Dans les débats, les États-Unis ont déclaré officiellement qu’ils n’étaient pas prêts à s’engager pour un financement nouveau à Varsovie. Cette déclaration n’a pas manqué de soulever l’opposition du G77.

 

Éviter le pire

Selon Sven Harmeling, coordinateur de la sensibilisation au changement climatique de l’ONG CARE International, de grandes pertes comme la disparition d’États insulaires peuvent encore être évitées en mettant en place « dès maintenant [des programmes]ambitieux d’atténuation ».

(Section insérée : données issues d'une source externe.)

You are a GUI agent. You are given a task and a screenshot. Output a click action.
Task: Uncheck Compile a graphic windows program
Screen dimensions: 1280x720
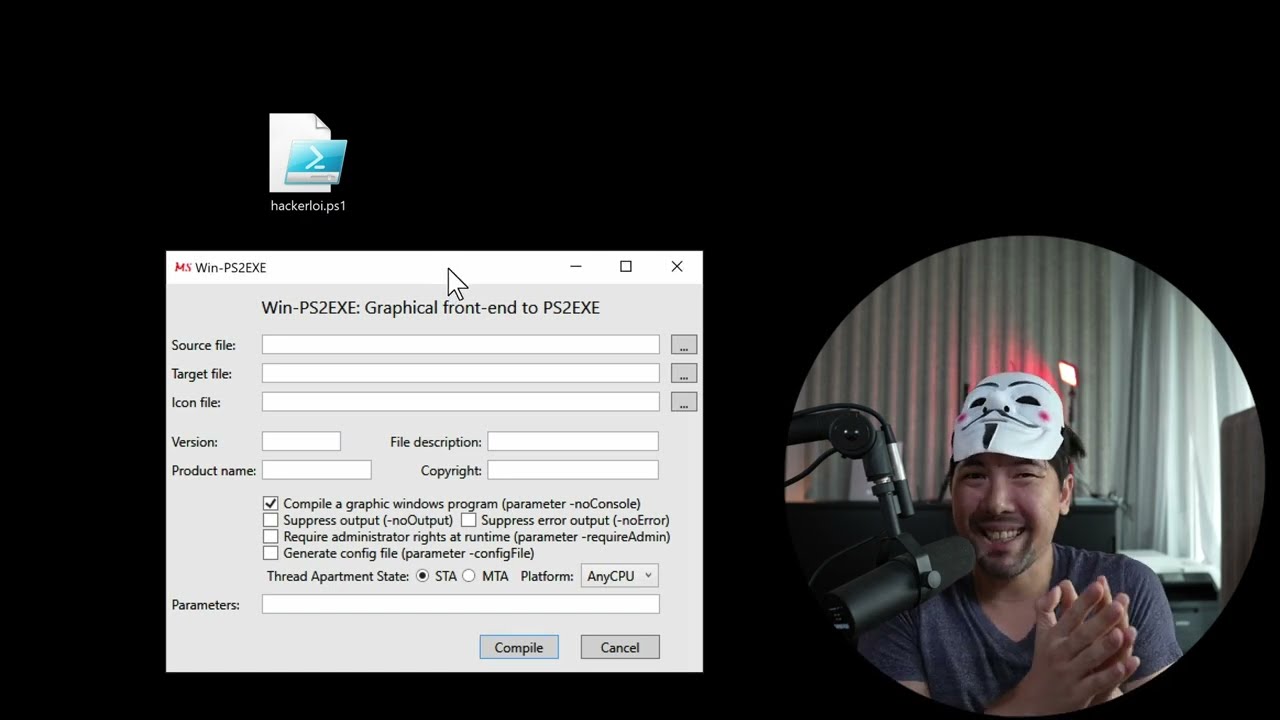point(271,504)
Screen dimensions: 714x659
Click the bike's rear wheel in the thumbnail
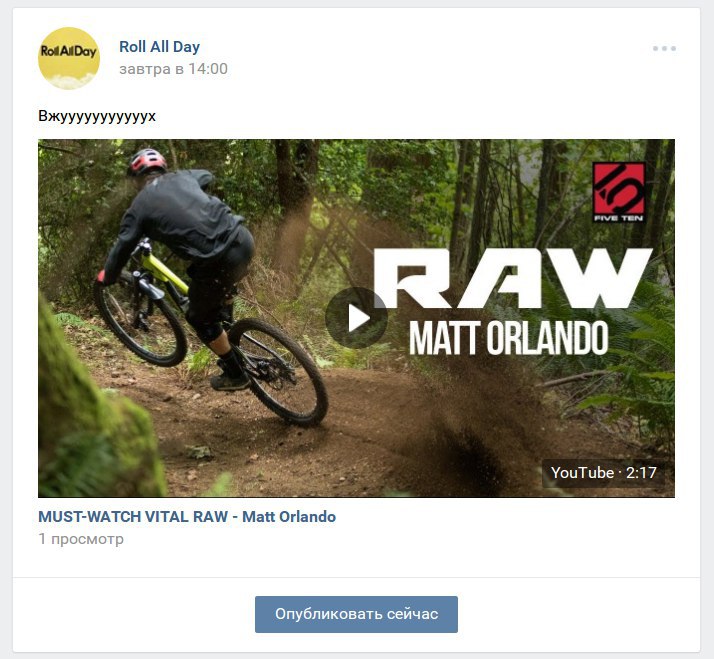coord(278,372)
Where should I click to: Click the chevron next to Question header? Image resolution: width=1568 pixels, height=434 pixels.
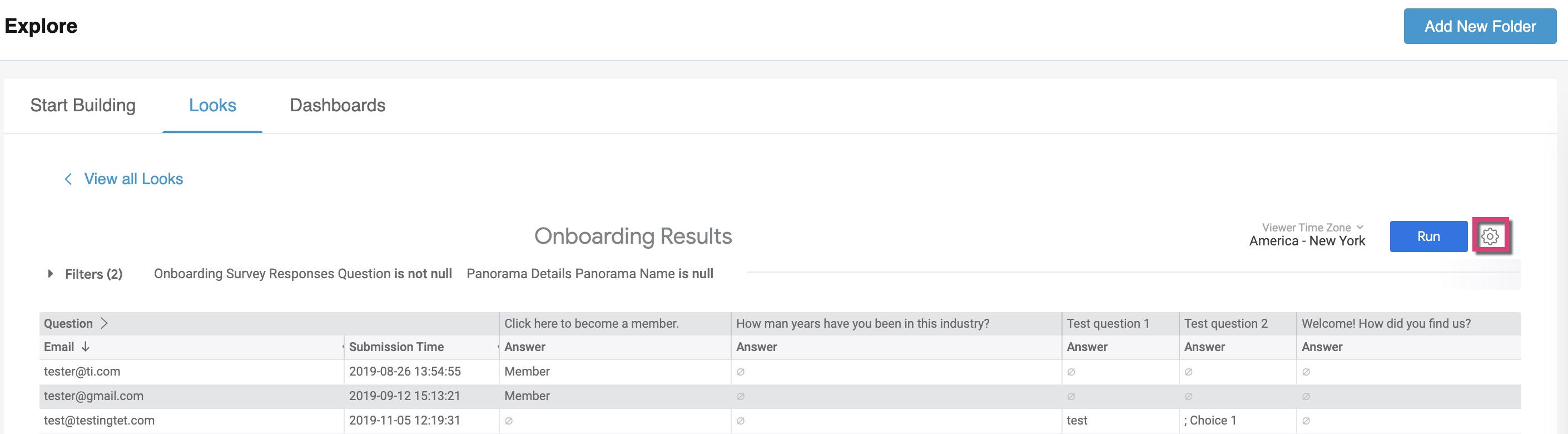[x=104, y=323]
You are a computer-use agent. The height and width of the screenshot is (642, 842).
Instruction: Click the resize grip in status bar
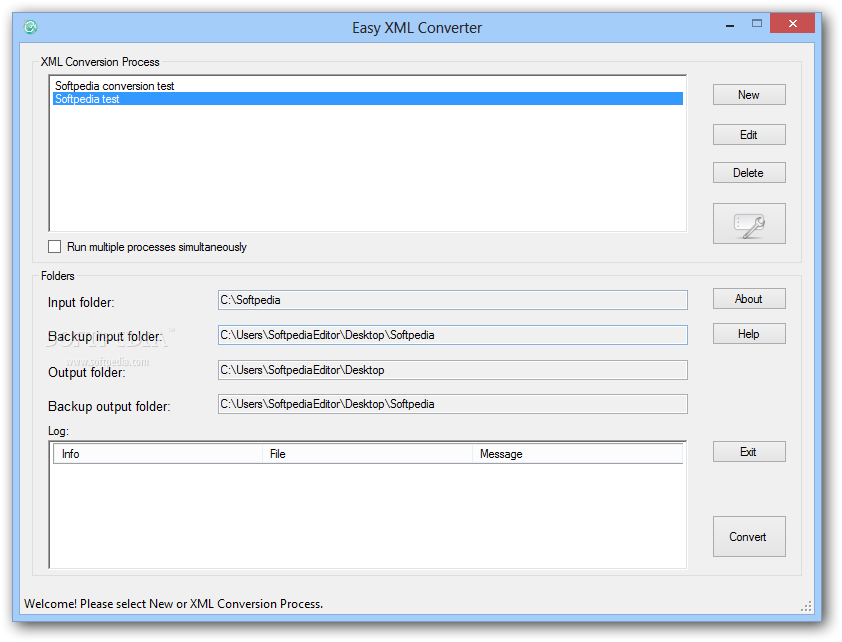tap(806, 606)
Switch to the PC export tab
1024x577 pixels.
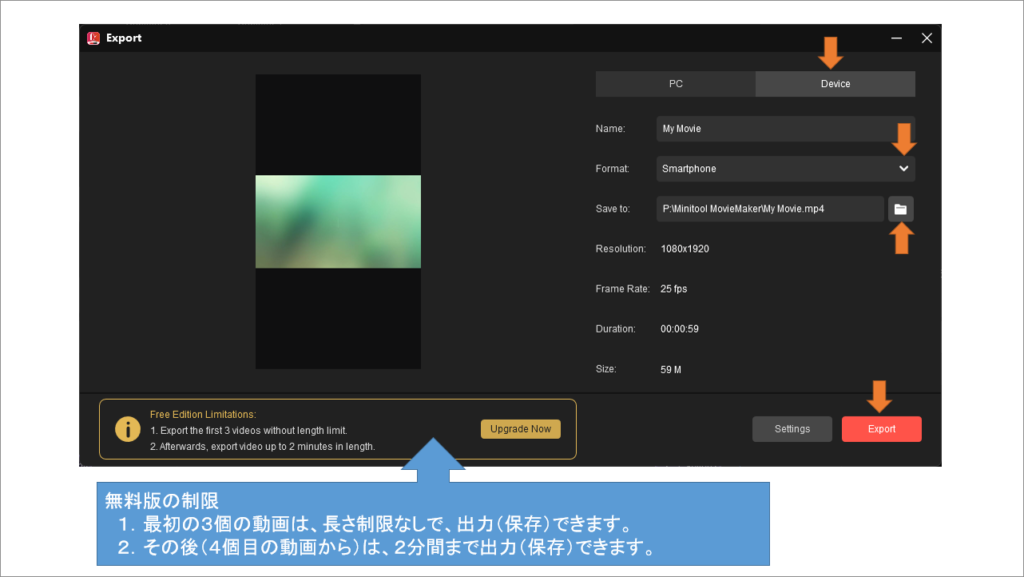(675, 83)
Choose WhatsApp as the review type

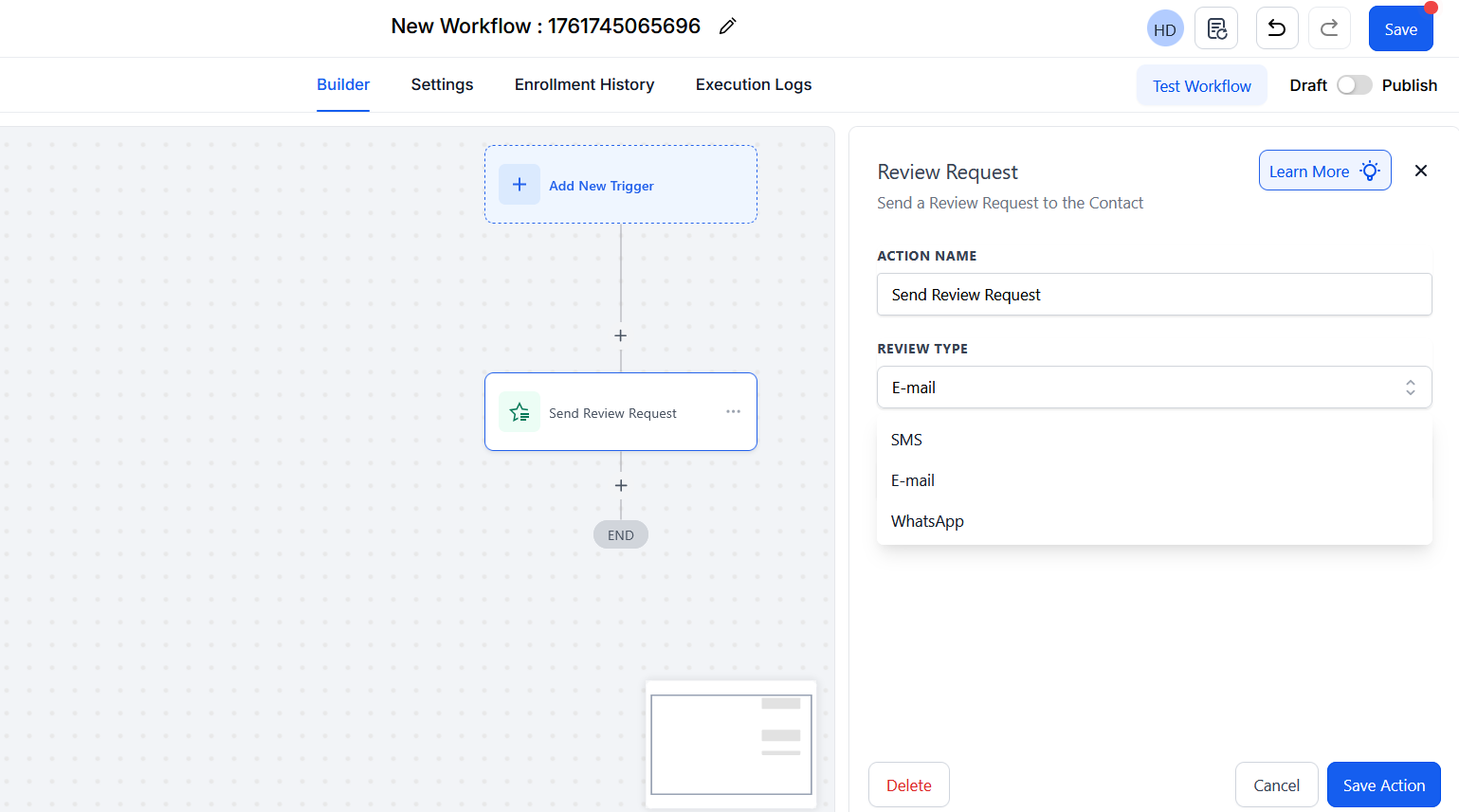[927, 521]
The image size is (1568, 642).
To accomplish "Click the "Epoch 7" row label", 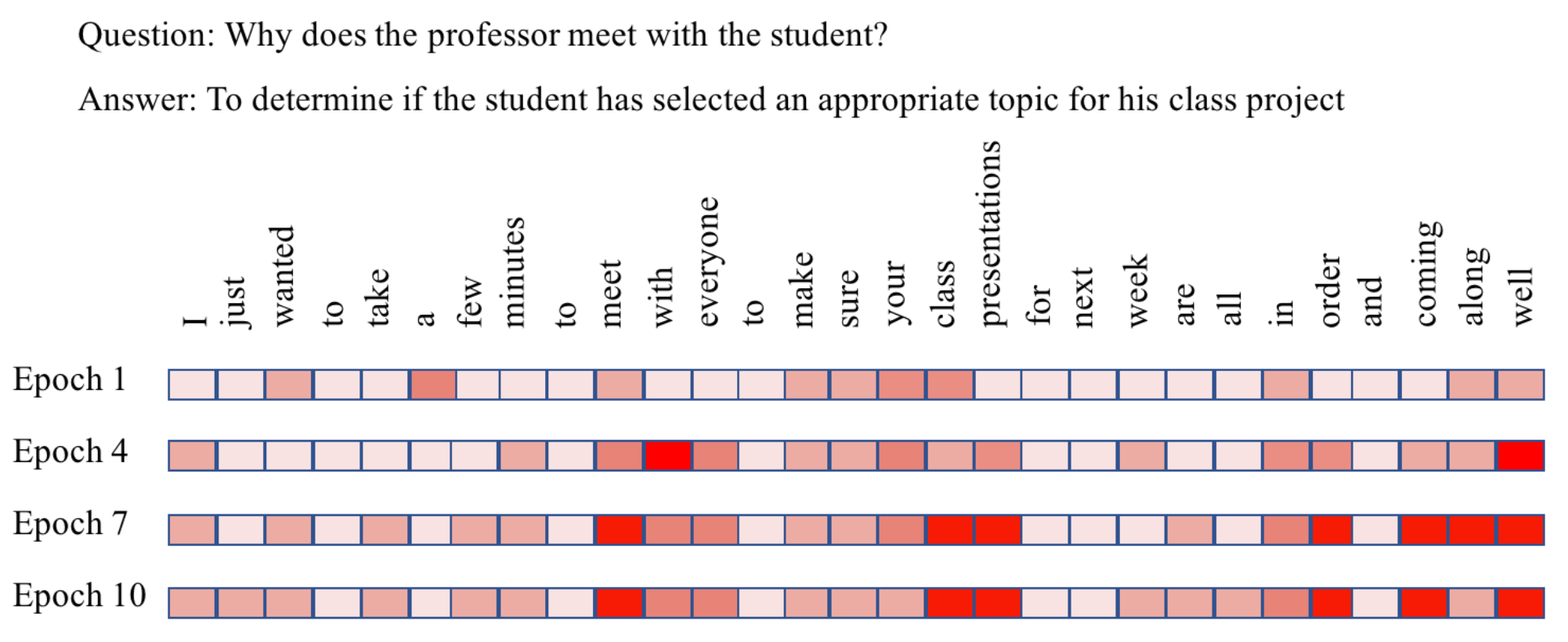I will point(70,524).
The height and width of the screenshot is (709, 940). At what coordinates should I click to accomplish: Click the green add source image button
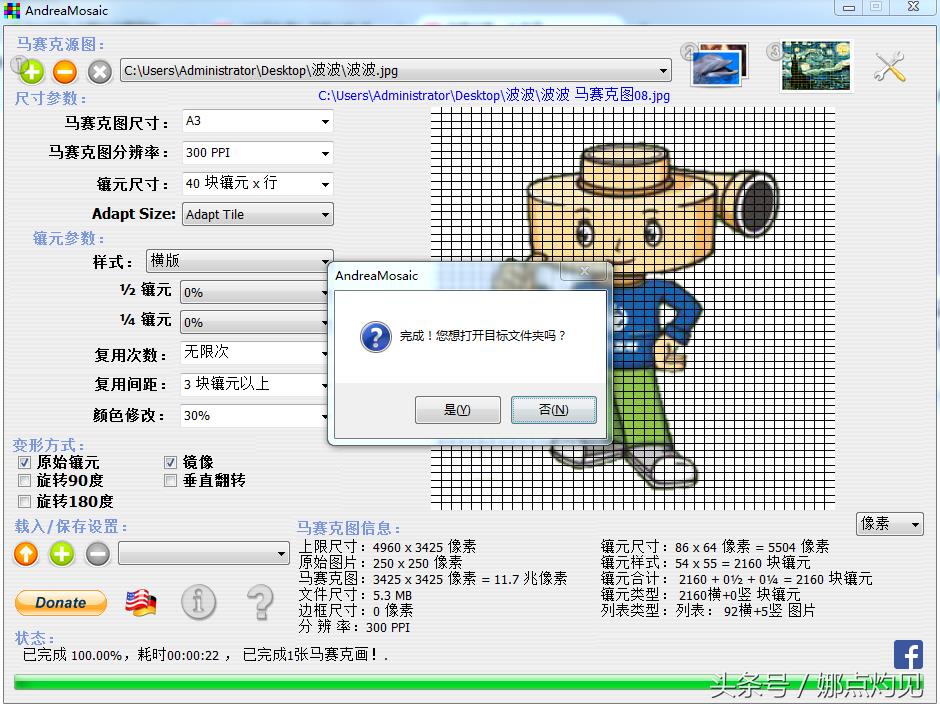[31, 71]
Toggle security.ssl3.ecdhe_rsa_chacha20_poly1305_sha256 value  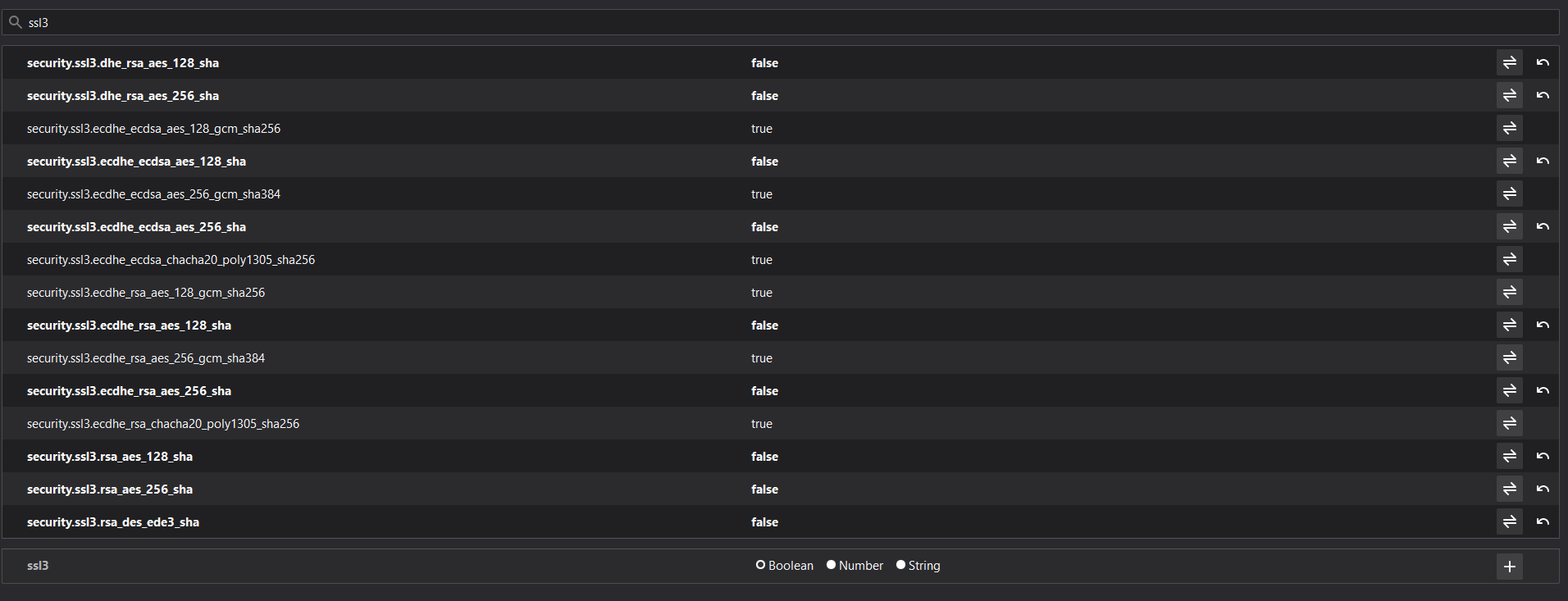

Or, les discussions se heurtent à de fortes divergences entre les parties. Alors que les questions d’adaptation ne sont pas encore résolues, il faut passer à des stratégies ambitieuses et efficaces sur les pertes et les dommages. Pour Koko Warner, la directrice scientifique de « Loss and Damage in Vulnerable Countries Initiative », il n’est plus question de « donner sa chance à l’adaptation ».

Les études de l’International Journal of Global Warming mettent de l’avant des stratégies de gestion des risques. Toutefois, les assurances ne permettront pas de couvrir des pertes telles que la disparition d’un pays, et de la diversité biologique et culturelle.

Ultimement, plusieurs craignent de devoir déplacer certaines populations d’États insulaires comme les Maldives ou les Palaos.